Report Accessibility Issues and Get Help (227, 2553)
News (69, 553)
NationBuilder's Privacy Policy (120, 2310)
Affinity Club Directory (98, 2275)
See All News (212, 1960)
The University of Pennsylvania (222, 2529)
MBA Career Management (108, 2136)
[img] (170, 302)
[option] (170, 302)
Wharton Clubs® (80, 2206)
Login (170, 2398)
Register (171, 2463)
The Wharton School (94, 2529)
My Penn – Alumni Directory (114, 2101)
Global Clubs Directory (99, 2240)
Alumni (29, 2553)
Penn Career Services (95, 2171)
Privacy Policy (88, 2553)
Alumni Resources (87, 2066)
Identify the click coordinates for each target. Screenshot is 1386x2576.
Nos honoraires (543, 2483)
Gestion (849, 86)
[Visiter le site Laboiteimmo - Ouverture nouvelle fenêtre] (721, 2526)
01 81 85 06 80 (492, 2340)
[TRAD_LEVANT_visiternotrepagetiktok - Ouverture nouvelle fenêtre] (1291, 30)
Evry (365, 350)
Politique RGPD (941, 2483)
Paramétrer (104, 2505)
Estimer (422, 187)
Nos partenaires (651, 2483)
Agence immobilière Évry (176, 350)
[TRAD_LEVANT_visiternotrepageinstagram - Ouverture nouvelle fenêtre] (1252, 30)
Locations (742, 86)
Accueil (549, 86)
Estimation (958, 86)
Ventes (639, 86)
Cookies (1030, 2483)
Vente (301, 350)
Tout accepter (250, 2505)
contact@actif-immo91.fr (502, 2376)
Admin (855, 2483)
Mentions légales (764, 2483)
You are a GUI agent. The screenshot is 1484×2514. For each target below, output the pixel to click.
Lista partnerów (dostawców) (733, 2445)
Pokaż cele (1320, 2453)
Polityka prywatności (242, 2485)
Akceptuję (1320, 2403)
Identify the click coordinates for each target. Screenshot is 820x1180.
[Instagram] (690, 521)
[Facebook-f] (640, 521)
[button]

########

Activity —
Everything from the first line of the records through the line holding "Gestion (849, 86)" is to be transcribed exactly; leave out all other lines.

Your solution —
Report Accessibility Issues and Get Help (227, 2553)
News (69, 553)
NationBuilder's Privacy Policy (120, 2310)
Affinity Club Directory (98, 2275)
See All News (212, 1960)
The University of Pennsylvania (222, 2529)
MBA Career Management (108, 2136)
[img] (170, 302)
[option] (170, 302)
Wharton Clubs® (80, 2206)
Login (170, 2398)
Register (171, 2463)
The Wharton School (94, 2529)
My Penn – Alumni Directory (114, 2101)
Global Clubs Directory (99, 2240)
Alumni (29, 2553)
Penn Career Services (95, 2171)
Privacy Policy (88, 2553)
Alumni Resources (87, 2066)
Identify the click coordinates for each target. Screenshot is 1386x2576.
Nos honoraires (543, 2483)
Gestion (849, 86)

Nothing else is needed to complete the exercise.